-- Data under study follows --

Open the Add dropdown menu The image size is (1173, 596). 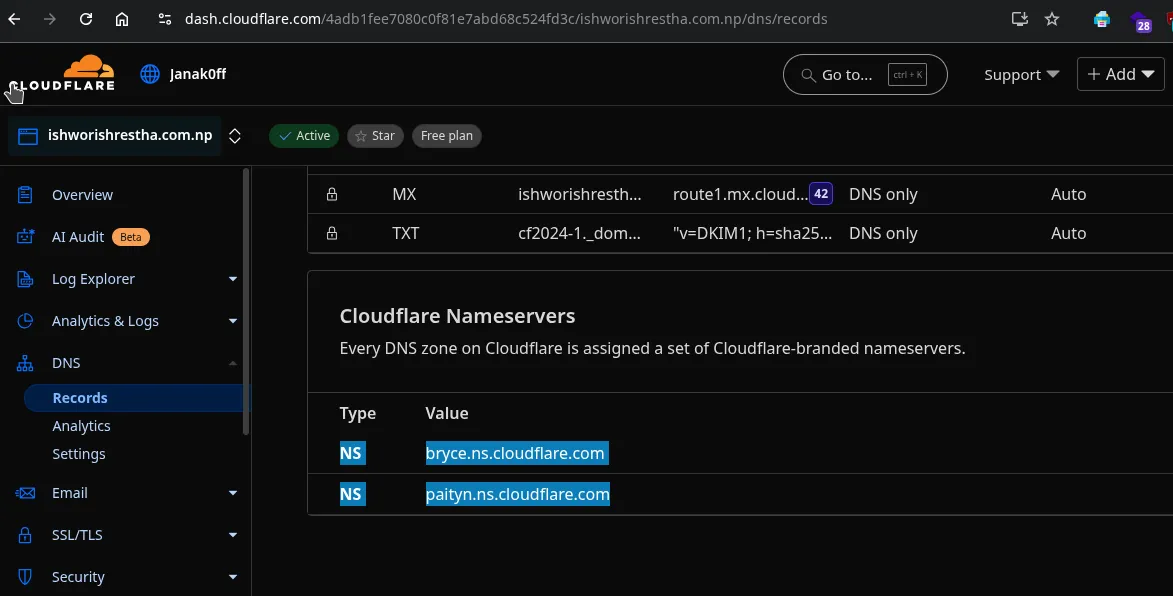1120,74
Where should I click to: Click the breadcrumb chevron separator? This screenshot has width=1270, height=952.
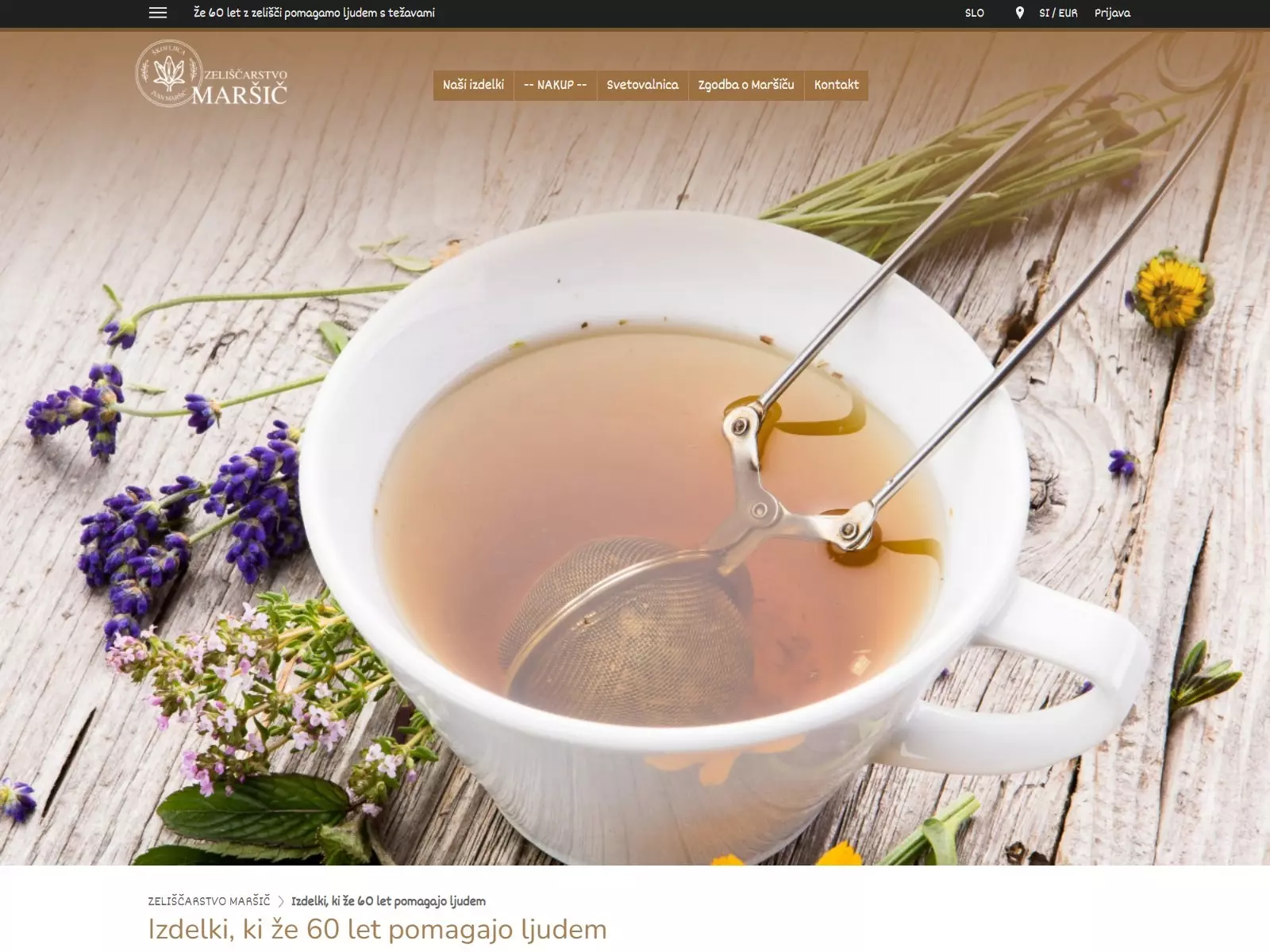pyautogui.click(x=281, y=901)
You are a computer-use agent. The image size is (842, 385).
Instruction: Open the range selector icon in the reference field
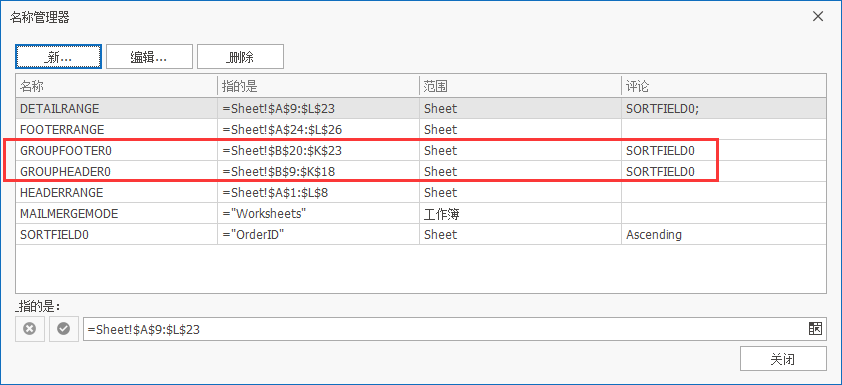pos(815,329)
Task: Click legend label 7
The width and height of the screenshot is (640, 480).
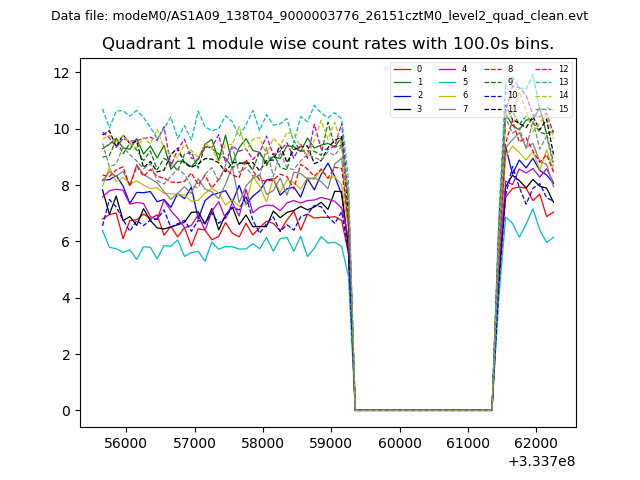Action: point(464,108)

-- Data under study concluded --

▶ Exercise prompt: Only the lines from the one containing "You are a computer-use" through the last line of the entries above belong in the copy; reproduce them exactly and drop every picture.

▶ Output for this task:
You are a computer-use agent. The image size is (842, 385).
Instruction: Open the range selector icon in the reference field
pos(815,329)
Task: Click legend label 7
The width and height of the screenshot is (640, 480).
Action: point(464,108)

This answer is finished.